== DATA UNDER STUDY ==

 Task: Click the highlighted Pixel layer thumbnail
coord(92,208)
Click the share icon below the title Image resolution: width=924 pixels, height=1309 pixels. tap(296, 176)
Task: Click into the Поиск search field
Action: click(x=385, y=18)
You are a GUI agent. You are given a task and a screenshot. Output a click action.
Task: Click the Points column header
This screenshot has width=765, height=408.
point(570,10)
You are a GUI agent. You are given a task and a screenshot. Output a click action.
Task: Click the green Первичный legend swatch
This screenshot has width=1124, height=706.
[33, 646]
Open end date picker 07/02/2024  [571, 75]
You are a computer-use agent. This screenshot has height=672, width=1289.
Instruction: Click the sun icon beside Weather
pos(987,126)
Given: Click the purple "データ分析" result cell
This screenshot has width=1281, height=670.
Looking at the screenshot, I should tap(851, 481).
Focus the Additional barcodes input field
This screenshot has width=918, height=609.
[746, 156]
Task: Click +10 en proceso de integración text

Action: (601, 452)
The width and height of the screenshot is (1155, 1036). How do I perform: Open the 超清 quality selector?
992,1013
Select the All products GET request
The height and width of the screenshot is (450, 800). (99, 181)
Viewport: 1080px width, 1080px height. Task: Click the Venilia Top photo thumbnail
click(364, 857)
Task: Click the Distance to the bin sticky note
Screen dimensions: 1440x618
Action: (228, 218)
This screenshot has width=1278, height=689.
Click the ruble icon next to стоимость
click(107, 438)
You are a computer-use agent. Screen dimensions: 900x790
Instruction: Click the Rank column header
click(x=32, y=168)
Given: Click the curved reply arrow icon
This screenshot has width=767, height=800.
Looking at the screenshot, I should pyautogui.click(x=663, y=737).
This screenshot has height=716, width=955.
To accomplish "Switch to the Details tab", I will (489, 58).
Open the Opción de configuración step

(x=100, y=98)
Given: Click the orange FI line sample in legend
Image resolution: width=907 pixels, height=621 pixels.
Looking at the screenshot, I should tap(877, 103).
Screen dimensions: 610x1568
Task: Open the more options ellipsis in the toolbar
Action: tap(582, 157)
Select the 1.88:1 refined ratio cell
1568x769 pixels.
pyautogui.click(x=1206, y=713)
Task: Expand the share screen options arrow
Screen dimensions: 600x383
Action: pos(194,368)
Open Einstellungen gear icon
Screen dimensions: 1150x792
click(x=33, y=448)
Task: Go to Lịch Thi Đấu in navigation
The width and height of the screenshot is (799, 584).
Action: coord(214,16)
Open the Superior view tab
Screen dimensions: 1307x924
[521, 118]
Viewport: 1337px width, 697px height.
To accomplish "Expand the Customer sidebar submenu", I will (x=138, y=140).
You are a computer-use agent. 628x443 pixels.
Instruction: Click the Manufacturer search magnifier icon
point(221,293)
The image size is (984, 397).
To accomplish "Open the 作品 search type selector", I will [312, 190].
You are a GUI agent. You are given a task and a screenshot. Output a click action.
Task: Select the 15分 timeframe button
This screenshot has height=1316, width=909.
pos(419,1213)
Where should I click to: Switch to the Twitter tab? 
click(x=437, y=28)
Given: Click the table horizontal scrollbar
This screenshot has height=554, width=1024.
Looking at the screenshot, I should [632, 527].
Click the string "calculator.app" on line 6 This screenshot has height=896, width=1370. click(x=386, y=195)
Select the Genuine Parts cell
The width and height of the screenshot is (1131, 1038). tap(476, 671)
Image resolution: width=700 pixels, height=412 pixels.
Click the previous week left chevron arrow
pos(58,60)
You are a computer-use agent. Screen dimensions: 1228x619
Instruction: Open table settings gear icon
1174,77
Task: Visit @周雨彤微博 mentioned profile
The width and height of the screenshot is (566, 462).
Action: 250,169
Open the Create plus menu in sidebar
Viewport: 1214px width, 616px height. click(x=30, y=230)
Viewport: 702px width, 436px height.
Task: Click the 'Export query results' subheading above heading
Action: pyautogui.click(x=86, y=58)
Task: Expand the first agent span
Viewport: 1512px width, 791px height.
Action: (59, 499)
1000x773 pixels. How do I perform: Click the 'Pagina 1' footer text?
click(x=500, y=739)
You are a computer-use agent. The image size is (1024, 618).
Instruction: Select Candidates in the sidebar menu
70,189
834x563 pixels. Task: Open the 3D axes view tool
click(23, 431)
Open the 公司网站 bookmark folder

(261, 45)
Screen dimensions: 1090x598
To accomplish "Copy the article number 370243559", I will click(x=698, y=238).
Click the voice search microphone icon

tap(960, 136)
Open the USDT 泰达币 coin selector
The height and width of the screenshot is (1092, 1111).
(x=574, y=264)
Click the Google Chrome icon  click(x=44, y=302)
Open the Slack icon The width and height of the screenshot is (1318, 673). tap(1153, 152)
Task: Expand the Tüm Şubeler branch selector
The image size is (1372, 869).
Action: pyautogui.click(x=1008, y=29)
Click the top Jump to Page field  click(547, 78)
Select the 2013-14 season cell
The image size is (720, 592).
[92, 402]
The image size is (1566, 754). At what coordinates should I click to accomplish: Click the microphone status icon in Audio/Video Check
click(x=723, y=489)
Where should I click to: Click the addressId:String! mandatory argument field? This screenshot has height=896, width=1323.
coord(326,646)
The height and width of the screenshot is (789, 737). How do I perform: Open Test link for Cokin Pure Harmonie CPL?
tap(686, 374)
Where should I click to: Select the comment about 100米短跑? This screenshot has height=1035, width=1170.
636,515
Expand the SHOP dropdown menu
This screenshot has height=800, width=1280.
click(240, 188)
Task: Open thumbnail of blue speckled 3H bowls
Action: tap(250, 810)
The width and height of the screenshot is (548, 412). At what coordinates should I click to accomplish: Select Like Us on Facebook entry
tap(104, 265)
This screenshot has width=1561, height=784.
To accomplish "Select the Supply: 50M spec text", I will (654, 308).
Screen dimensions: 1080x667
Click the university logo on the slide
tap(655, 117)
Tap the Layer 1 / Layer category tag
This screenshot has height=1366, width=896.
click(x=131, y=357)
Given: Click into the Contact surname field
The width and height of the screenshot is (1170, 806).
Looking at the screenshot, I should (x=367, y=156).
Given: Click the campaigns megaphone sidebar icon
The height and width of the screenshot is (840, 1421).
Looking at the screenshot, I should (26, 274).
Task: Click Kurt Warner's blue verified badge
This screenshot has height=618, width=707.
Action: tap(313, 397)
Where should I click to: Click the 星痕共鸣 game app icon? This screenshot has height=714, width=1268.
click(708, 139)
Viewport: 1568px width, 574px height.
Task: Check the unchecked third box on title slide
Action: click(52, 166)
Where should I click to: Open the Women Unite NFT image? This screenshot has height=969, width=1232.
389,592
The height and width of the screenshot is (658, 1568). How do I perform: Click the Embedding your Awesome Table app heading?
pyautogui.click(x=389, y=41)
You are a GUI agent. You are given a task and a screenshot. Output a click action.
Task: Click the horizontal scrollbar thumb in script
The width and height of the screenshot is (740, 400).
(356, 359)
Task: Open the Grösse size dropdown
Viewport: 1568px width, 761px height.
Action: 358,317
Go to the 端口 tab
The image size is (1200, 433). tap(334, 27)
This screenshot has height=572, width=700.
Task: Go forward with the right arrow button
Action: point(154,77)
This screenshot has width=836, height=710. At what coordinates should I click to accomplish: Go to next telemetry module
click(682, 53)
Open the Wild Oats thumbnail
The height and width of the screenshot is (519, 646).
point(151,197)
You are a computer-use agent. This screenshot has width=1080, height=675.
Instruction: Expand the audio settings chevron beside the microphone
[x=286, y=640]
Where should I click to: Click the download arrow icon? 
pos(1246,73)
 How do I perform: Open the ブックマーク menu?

== WHAT THE TASK ASKS ==
Keeping every character as it is, restate the lines above that run from the line with "Task: Expand the share screen options arrow" through the line with "Click the string", both included, and nothing else.

== ANSWER BELOW ==
Task: Expand the share screen options arrow
Screen dimensions: 600x383
Action: pos(194,368)
Open Einstellungen gear icon
Screen dimensions: 1150x792
click(x=33, y=448)
Task: Go to Lịch Thi Đấu in navigation
The width and height of the screenshot is (799, 584).
Action: coord(214,16)
Open the Superior view tab
Screen dimensions: 1307x924
[521, 118]
Viewport: 1337px width, 697px height.
To accomplish "Expand the Customer sidebar submenu", I will (x=138, y=140).
You are a computer-use agent. 628x443 pixels.
Instruction: Click the Manufacturer search magnifier icon
point(221,293)
The image size is (984, 397).
To accomplish "Open the 作品 search type selector", I will [312, 190].
You are a GUI agent. You are given a task and a screenshot. Output a click action.
Task: Select the 15分 timeframe button
This screenshot has height=1316, width=909.
pos(419,1213)
Where should I click to: Switch to the Twitter tab? 
click(x=437, y=28)
Given: Click the table horizontal scrollbar
This screenshot has height=554, width=1024.
Looking at the screenshot, I should [632, 527].
Click the string "calculator.app" on line 6 This screenshot has height=896, width=1370. click(x=386, y=195)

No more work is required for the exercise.